Para o professor Elve Cenci, a população está perdida no meio deste fogo cruzado. Ele avalia que existem grupos que culpam o governo pelo momento ruim da economia. Se a economia melhorar, volta o apoio. Outros, eleitores do PSDB e inconformados com a vitória de Dilma, querem que o PT saia, mesmo que para isso seja necessário esconder os feitos do Cunha e parar o País.
No lado oposto, observa, estão os eleitores da Dilma. “São indivíduos que defendem a legitimidade do seu mandato, mas rejeitam a política econômica do governo. Enxergavam em Levy as bandeiras do PSDB”, afirma.
Para Cenci, Cunha tornou-se o indesejado do momento. Para a oposição, ele era necessário para provocar o máximo de estrago no governo e garantir o acolhimento do pedido de impeachment. Hoje, após o início da tramitação do processo, tornou-se um peso.

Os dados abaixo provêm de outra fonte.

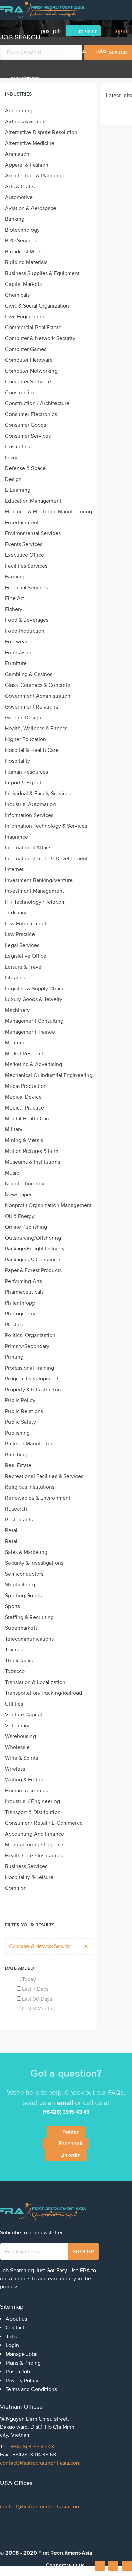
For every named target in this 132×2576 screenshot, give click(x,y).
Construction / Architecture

“As razões que o motivaram a acolher o pedido de impeachment contaminaram a aceitação pública da causa. Por isso, precisa ser descartado o quanto antes. Para o PT, Cunha é oposição e prejudica os interesses do governo”.
Quanto ao fato de grande parcela da população pedir a saída do PT do governo, professor Cenci vê isso como natural nas circunstâncias atuais, tendo em vista o partido ser governo. Ele lembra que o PSDB também era combatido na era Fernando Henrique Cardoso. (E.C.)
Brasileiro está descrente com governo, Congresso e partidos
De acordo com o professor Ronaldo Baltar, apesar de haver um crescimento dos embates entre grupos diferentes, com mobilizações de rua e manifestações em redes sociais, a grande maioria das pessoas tem demonstrado insatisfação crescente com a política de modo geral. “Há um descrédito com o Congresso, com o Executivo e com os partidos políticos”, observa.
Para Baltar, esse descrédito se apresenta nas sondagens de opinião, que mostram a baixa popularidade da presidente Dilma, mas também de quase todas as lideranças políticas. “A oposição não tem sido capaz de se mostrar como alternativa política aos olhos da opinião pública”, avalia.
Conforme o sociólogo, de maneira geral e para a população em geral, o que aparece nas pesquisas é que não há uma divisão entre “situação” e “oposição”. Neste aspecto, tanto a “situação” quando a “oposição” sofrem do mesmo descrédito, são vistos como “políticos” e, como tal, beneficiadores e beneficiados de um sistema corrompido. “Nem mesmo a candidata Marina Silva, com seu partido Rede e a ideia da ‘nova política’, conseguiu se destacar como alternativa”, cita.
Conforme Baltar, o fato de muitos brasileiros defenderem a saída do PT do governo é por causa de o partido ter perdido sua legitimidade de portador da bandeira “ética na política”, como se apresentou desde sua fundação na década de 1980. Isto em função dos escândalos do mensalão e da Petrobras, agora acrescidos dos que se sentiram ludibriados pela crença nas promessas de 2002. (E.C.)